**TEXTE RETENU**
○ ○ ○ ○ ○
Tags : Maroc, prostitution, pédophilie, pédocriminalité, sida, VIH,
ABDELHAK NAJIB
Phénomène urbain qui prend de plus en plus d’envergure, la prostitution au masculin se vit en toute liberté chaque jour à Casablanca et dans d’autres villes du Maroc, comme Marrakech, Tanger, Essaouira ou Agadir. Jeunes adolescents, moins jeunes, homosexuels convaincus ou candidats hétérosexuels aguerris au tapin nocturne sur quelques artères des grandes villes, ils fréquentent aussi les boîtes de nuit, des cabarets, des bars et des hôtels où ils ont leurs entrées. Dans ce milieu, la violence sous toutes ses formes est monnaie courante. Coups, blessures, agressions, abus sexuels, viols, proxénétisme primaire, vengeance… C’est le lot quotidien d’une partie de la jeunesse marocaine livrée à elle-même et à l’insouciance et au je-m’en-foutisme.
« Il vaut mieux être une pute qu’un homme dans ce pays. Si j’avais de l’argent, je changerais de sexe, je deviendrais une femme, mais surtout je serais riche. Parce qu’ici, il y a deux choses qui marchent : être un grand voleur ou une pute. Moi, je veux être une pute ». Saïd, 19 ans a eu son baccalauréat, haut la main, c’est lui qui le dit. Mais il n’en est pas fier. Il habite Derb El Kabir, quatre frères, une sœur, le père est vivant, la mère aussi, mais lui, il n’aime pas avoir faim. Alors ? : « C’est un ami qui m’a montré cette voie. Il est passé me voir un jour vers quatre heures de l’après-midi et m’a demandé de l’accompagner chez des amis. Une fois chez ses amis, j’ai vite compris, et cela ne m’a pas dérangé. J’étais juste un peu surpris, mais après, je me suis détendu ». Saïd n’est pas offusqué qu’on qualifie ce qu’il fait de prostitution, mais il préfère le mot : « pute, oui je suis une pute, et alors ?» Saïd ne vit plus chez ses parents, mais il loue avec un ami dans l’ancienne médina. « C’est tout près du centre, et moi, je n’aime plus Derb El Kabir, ma famille m’a jeté et là je me sens plus libre ». Son quartier général, ce sont les trottoirs et les passages du boulevard Mohamed V. « Vers minuit, on sort du café derrière vers Driss Lahrizi, on fume de la chicha, et on se met au travail. Parfois, je lève un client en cinq minutes, parfois, cela traîne, mais je me fais ma nuit, coûte que coûte. Parfois, je vais à Aïn Diab dans un cabaret connu et là, je peux me faire plus de sous. C’est connu ». Saïd dit aussi qu’il se fout de ce que les gens peuvent penser : « quoi que tu fasses, on dira toujours du mal de toi. Tu crois que c’est facile de faire le tapin ici tous les soirs et de risquer sa vie ? Non, mon ami, c’est très risqué et dangereux et il faut les avoir bien en place pour faire ce que je fais, alors ceux qui me jugent, je leur dis d’aller se faire voir chez les Grecs ». 19 ans à peine, mais Saïd a le visage marqué de ceux qui ne dorment pas assez ou pas quand il le faut. Lui, il ironise en disant que chez lui tout est à l’envers…
De quoi manger, de quoi se droguer et le Sida pourquoi pas !
○ ○ ○ ○ ○
**DONNÉES FOURNIES**
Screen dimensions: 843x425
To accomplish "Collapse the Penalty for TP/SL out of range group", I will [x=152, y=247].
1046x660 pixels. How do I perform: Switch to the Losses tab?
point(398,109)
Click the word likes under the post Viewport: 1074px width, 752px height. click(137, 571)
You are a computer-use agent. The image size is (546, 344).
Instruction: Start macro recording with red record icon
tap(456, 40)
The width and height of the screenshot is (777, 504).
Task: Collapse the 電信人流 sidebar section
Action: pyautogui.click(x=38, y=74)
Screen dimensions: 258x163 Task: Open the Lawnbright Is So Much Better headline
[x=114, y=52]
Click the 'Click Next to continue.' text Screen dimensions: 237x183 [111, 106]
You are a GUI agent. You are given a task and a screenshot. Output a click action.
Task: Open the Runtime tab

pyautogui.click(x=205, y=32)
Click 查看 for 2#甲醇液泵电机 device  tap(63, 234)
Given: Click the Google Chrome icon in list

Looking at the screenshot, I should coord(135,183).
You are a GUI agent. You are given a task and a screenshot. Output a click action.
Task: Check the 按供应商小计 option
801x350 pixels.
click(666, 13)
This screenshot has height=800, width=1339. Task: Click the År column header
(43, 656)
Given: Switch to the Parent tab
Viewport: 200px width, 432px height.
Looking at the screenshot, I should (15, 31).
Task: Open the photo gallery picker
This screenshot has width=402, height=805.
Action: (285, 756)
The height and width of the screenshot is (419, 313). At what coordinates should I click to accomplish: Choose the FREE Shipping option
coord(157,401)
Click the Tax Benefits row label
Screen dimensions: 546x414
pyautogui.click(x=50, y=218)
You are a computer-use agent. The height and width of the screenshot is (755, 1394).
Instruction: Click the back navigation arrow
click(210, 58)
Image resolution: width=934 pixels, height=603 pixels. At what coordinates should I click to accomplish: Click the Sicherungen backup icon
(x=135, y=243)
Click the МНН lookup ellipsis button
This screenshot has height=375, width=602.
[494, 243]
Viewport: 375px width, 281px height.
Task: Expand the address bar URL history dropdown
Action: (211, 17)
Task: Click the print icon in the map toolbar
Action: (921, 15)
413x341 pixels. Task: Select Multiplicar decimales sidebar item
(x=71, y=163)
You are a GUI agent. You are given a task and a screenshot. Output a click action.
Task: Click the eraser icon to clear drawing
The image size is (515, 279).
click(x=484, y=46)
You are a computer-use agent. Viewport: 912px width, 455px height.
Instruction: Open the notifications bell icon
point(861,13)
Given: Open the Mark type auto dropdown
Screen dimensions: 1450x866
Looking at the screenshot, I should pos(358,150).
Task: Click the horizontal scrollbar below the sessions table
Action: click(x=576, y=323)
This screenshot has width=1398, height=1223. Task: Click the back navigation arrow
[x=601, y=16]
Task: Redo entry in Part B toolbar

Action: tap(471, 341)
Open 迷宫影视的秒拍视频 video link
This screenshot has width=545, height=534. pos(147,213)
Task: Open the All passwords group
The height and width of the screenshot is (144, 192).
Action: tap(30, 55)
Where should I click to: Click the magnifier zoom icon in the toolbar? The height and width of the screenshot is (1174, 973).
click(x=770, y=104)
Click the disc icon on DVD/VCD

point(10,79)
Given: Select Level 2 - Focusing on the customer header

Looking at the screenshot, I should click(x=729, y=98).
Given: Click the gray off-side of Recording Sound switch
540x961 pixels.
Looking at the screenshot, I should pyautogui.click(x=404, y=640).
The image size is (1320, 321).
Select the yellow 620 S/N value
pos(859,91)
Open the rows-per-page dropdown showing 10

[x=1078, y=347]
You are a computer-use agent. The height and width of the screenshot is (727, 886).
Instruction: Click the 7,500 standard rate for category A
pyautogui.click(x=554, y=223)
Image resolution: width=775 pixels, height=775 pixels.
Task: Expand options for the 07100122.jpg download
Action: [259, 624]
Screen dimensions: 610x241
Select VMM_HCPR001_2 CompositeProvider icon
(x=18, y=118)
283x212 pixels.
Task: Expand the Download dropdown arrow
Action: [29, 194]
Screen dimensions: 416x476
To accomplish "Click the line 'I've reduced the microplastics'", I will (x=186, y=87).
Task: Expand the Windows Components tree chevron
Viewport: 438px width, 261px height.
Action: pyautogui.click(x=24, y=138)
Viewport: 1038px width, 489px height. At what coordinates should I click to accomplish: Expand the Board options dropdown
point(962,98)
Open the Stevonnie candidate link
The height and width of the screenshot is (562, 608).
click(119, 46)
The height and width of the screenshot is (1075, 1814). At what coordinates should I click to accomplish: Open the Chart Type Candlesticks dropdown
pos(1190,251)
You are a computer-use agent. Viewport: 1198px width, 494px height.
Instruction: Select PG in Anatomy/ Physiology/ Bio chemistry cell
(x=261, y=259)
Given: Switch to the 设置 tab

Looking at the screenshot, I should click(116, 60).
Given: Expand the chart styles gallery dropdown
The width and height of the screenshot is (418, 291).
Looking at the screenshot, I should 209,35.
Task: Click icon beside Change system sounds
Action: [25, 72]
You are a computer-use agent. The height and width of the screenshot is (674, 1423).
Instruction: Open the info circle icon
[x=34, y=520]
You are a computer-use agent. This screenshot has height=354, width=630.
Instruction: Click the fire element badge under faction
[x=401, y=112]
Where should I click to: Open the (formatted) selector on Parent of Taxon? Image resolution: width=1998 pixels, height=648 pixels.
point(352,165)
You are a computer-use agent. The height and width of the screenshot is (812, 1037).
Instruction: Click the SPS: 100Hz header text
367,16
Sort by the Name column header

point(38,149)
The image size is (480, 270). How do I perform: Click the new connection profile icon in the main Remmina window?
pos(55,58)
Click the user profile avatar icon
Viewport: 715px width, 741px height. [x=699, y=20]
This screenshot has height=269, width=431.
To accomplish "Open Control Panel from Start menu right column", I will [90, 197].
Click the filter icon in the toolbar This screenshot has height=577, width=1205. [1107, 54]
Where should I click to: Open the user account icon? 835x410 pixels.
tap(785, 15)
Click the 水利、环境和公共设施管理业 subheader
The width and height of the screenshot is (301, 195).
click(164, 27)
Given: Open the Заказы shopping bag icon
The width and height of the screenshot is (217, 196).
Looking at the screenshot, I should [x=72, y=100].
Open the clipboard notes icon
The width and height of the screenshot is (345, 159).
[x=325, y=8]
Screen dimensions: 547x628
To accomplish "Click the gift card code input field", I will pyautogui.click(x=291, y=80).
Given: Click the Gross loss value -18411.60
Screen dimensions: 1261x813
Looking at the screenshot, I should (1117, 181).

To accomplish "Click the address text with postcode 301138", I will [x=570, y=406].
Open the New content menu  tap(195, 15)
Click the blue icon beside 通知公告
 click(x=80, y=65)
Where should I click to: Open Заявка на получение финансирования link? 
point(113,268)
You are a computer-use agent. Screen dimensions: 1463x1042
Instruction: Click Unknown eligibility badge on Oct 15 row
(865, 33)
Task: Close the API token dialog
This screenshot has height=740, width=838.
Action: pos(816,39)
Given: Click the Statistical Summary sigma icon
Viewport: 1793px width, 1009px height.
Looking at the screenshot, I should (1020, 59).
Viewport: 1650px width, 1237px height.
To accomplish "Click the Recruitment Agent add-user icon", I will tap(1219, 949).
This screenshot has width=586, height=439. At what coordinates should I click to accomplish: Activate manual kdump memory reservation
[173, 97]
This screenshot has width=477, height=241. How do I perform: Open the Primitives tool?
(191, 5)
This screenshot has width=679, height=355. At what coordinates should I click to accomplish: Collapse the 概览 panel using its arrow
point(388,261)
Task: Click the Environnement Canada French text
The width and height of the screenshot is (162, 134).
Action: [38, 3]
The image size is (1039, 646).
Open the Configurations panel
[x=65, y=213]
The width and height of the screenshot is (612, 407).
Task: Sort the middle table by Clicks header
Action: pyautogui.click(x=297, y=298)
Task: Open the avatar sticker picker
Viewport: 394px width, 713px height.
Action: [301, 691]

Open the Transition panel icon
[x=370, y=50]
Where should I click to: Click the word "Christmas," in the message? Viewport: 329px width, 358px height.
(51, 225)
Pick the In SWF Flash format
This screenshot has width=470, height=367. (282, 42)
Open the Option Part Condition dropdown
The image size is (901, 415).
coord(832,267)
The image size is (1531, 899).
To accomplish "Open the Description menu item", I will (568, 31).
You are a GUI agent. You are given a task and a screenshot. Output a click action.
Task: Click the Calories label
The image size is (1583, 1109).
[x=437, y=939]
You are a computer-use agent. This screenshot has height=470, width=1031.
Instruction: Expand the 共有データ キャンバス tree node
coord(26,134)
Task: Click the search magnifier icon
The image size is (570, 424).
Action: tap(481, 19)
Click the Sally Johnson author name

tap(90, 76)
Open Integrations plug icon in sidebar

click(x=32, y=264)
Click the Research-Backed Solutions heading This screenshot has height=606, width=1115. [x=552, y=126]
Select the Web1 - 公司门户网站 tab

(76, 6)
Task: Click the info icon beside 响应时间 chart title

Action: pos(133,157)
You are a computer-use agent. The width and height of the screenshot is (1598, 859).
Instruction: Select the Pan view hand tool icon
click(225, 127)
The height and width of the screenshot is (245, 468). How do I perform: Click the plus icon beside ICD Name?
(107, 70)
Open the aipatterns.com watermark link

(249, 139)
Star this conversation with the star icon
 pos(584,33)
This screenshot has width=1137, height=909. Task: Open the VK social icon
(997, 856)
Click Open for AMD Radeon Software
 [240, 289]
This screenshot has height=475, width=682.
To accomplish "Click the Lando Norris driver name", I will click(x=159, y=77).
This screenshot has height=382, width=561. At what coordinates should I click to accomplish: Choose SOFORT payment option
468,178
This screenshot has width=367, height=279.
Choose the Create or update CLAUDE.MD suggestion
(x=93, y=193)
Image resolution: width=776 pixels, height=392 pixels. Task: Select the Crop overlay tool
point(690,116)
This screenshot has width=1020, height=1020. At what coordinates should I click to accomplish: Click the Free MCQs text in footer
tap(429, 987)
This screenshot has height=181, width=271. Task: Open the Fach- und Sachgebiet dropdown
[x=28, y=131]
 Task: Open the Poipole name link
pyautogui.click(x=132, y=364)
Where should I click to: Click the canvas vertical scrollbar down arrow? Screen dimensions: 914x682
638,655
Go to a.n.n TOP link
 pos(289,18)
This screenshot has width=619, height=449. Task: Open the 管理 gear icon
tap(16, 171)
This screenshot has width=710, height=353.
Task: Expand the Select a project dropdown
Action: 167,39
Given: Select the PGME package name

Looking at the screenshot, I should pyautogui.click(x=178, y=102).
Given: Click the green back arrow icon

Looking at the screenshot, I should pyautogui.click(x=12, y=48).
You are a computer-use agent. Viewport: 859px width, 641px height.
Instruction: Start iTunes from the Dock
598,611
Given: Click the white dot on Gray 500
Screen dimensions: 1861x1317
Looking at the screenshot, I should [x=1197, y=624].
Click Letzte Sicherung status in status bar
○ ○ ○ ○ ○
**CONSIGNE 1**
Selon l'article sur la prostitution masculine au Maroc, dans quel quartier Saïd vivait-il avant de louer un logement dans l'ancienne médina ?
**CONSIGNE 2**
Rédigez la suite de l'article sur la prostitution masculine au Maroc, en reprenant après sa dernière phrase.

**RÉPONSE RÉDIGÉE 1**
À Derb El Kabir.

**RÉPONSE RÉDIGÉE 2**
« Bien sûr que je fume et je bois et je peux prendre tout ce qui peut faire tourner la tête. J’ai besoin de me sentir bien, alors je ne me prive de rien. En plus, c’est bien d’avoir la tête ailleurs quand on fait le tapin, on ne voit pas le temps passer ». Saïd est un cas parmi des milliers d’autres qui sillonnent le Maroc du Nord au Sud à la recherche d’un moyen pour gagner des sous, et pour certains, encore trop crédules, ou irréversiblement naïfs, c’est aussi « un moyen de faire une bonne rencontre pour partir à l’étranger ». Oui, certains croient qu’ils vont tomber sur le touriste sympathique qui va succomber aux charmes des mâles marocains et qui va se décider à les prendre sous sa cape providentielle pour leur offrir le paradis avec vue sur une rue parisienne ou milanaise. « C’est déjà arrivé. Hassan a fait la pute pendant six ans et un jour un type est venu le prendre, ils sont partis à Marrakech, il a passé un week-end avec lui, et l’autre est devenu fou de lui. Alors il a fait des mains et des pieds pour lui débrouiller, un visa. Aujourd’hui, il vit en Italie. Il a une voiture, de l’argent et il ne fait plus la pute ».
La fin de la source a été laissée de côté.